**What to produce:** In the listing below, find the line containing "Open /grind/ from the top navigation bar" and the line containing "Image resolution: width=1456". Repeat exactly those two lines and every line between them, nothing more.

**Source data:**
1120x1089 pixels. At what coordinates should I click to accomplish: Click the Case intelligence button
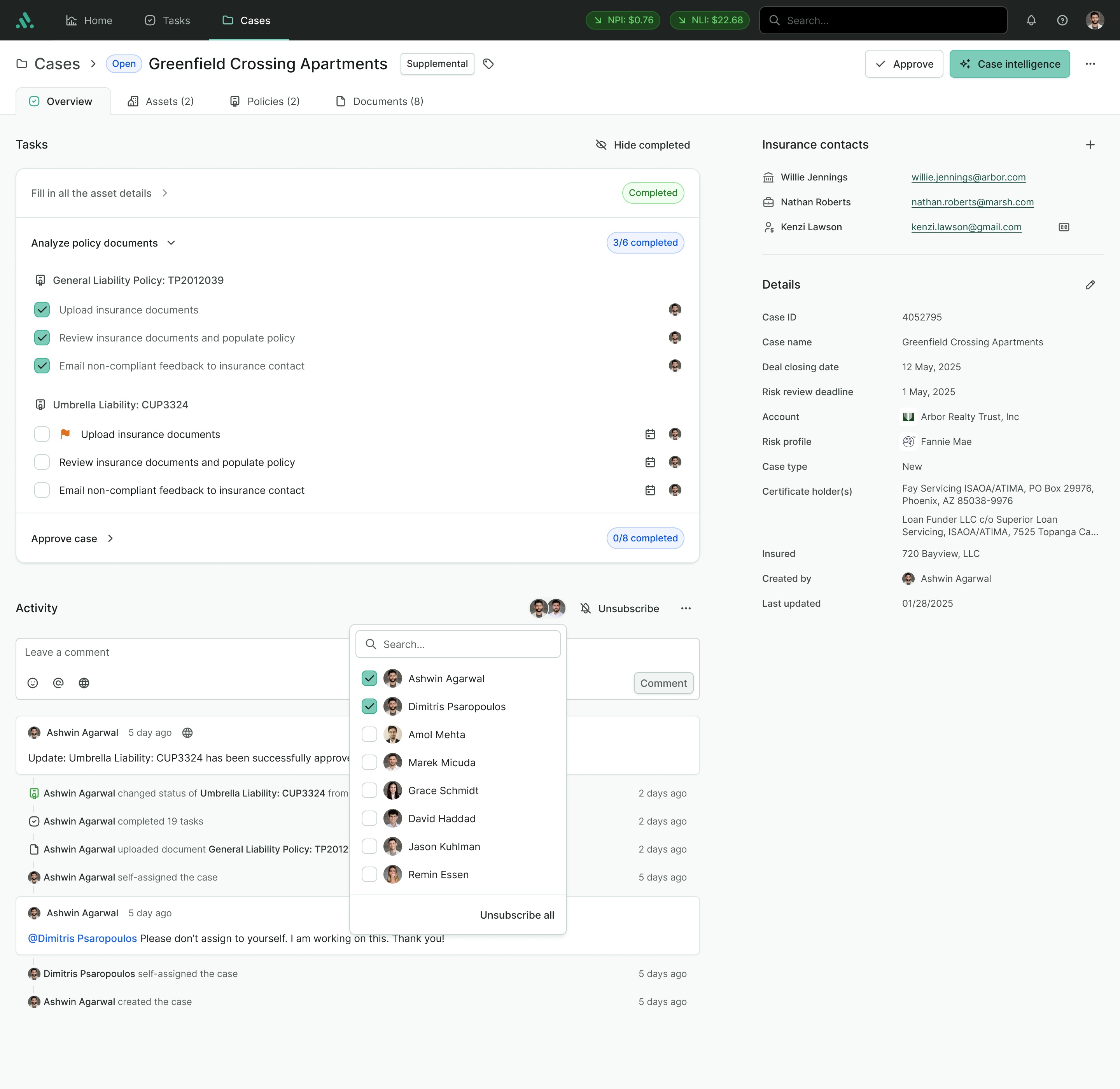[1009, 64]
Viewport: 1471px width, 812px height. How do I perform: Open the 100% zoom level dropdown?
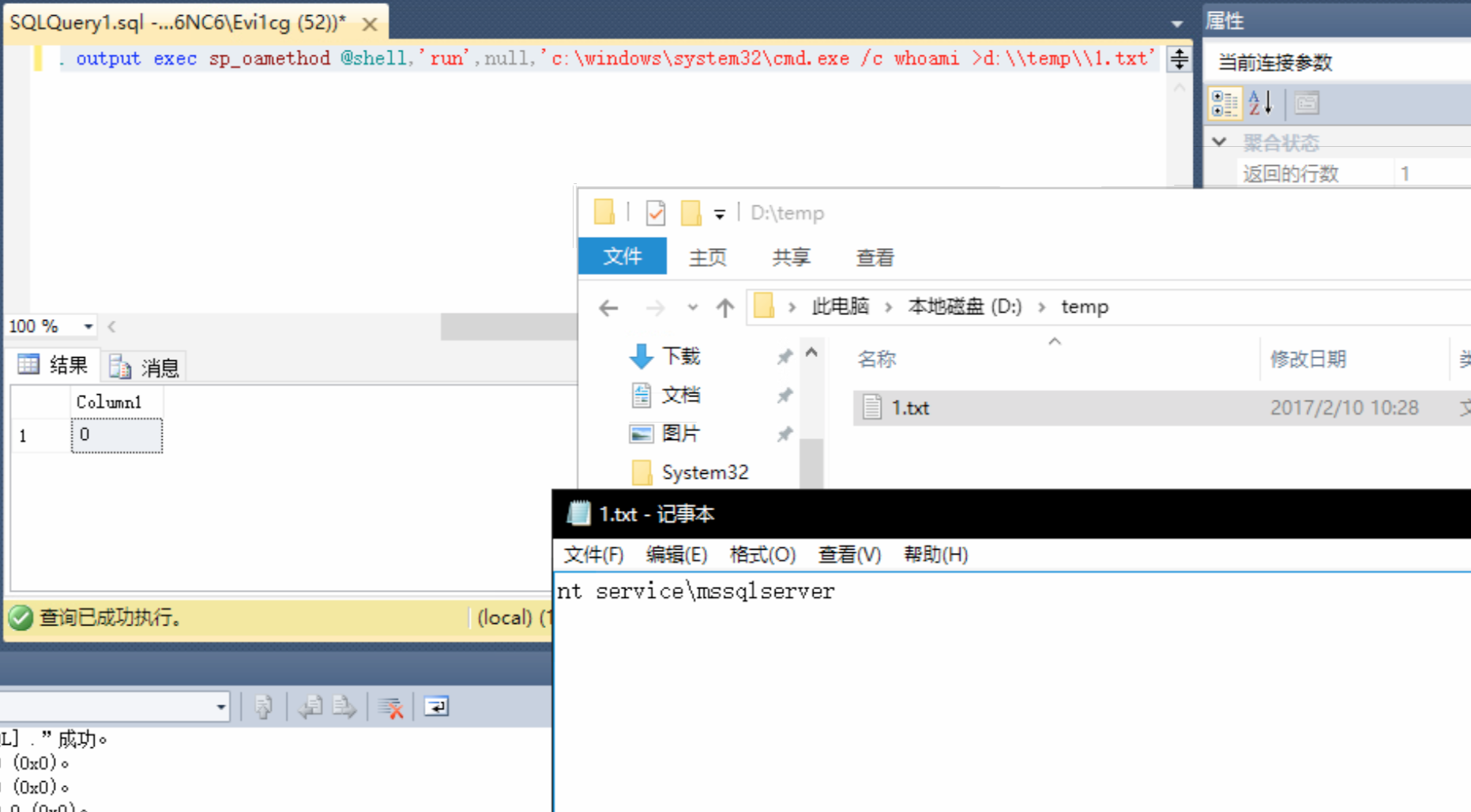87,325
...
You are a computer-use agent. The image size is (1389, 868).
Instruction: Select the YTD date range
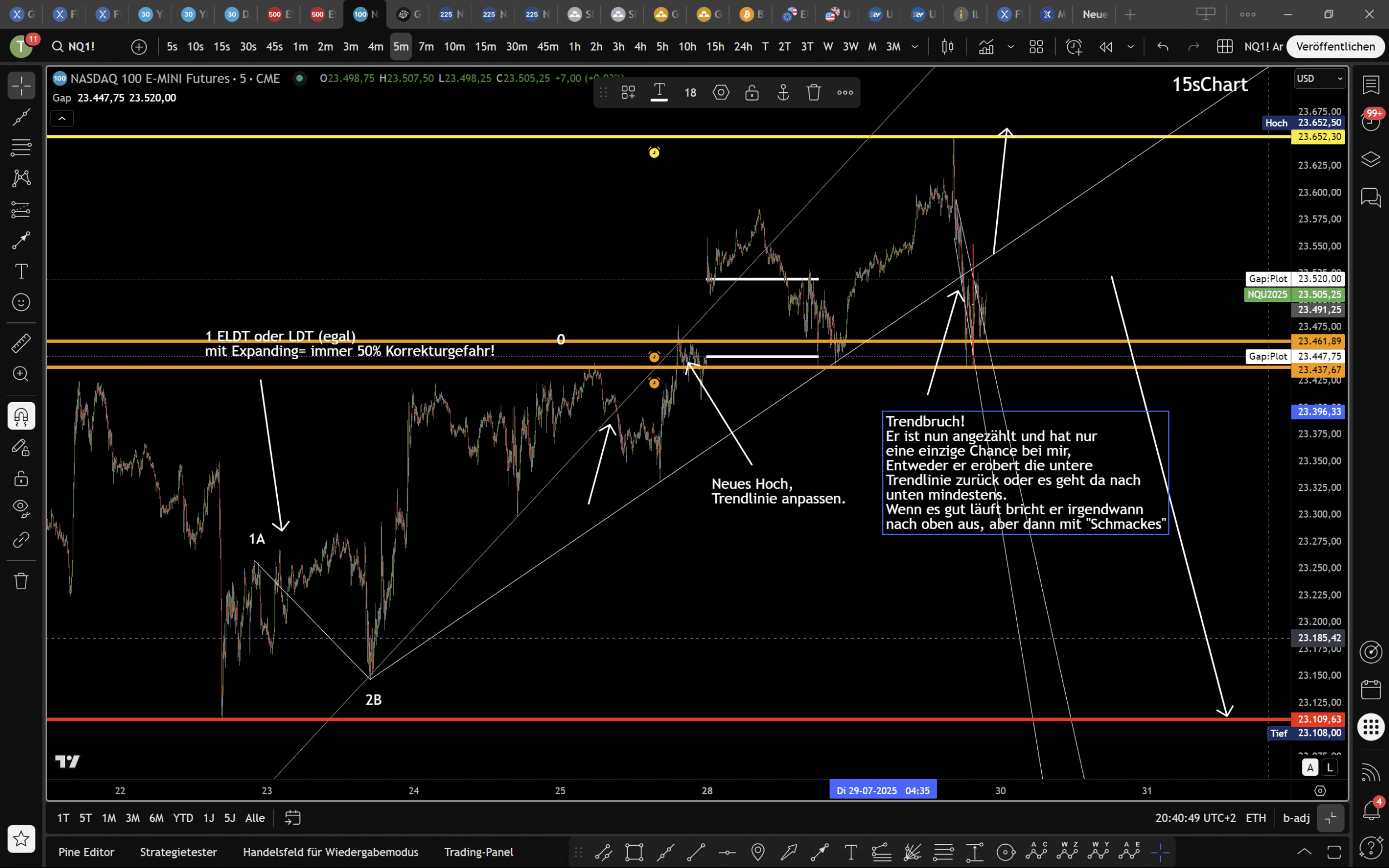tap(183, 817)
==
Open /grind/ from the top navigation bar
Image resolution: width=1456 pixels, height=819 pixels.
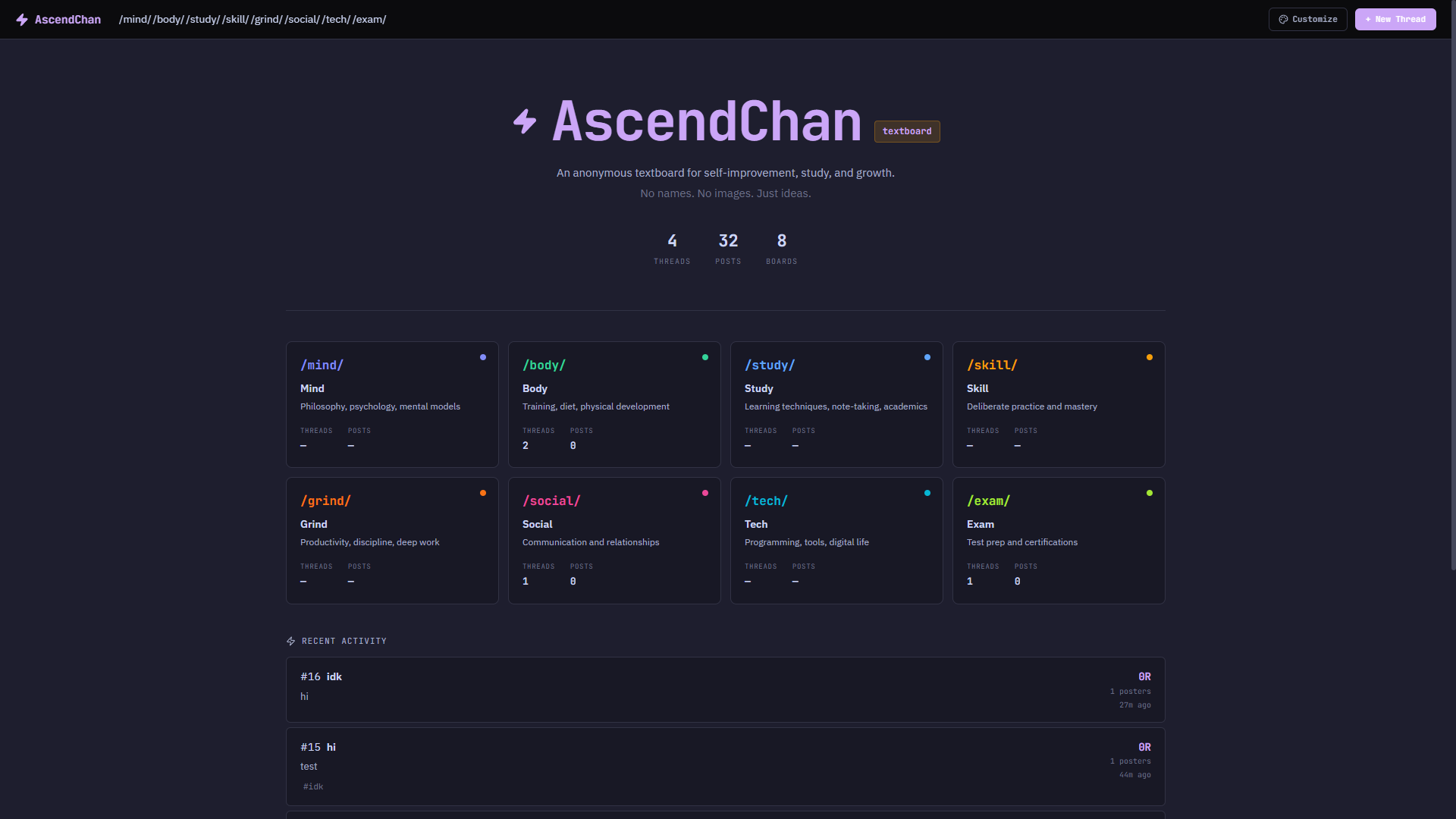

**Exercise response:**
Open /grind/ from the top navigation bar
Image resolution: width=1456 pixels, height=819 pixels.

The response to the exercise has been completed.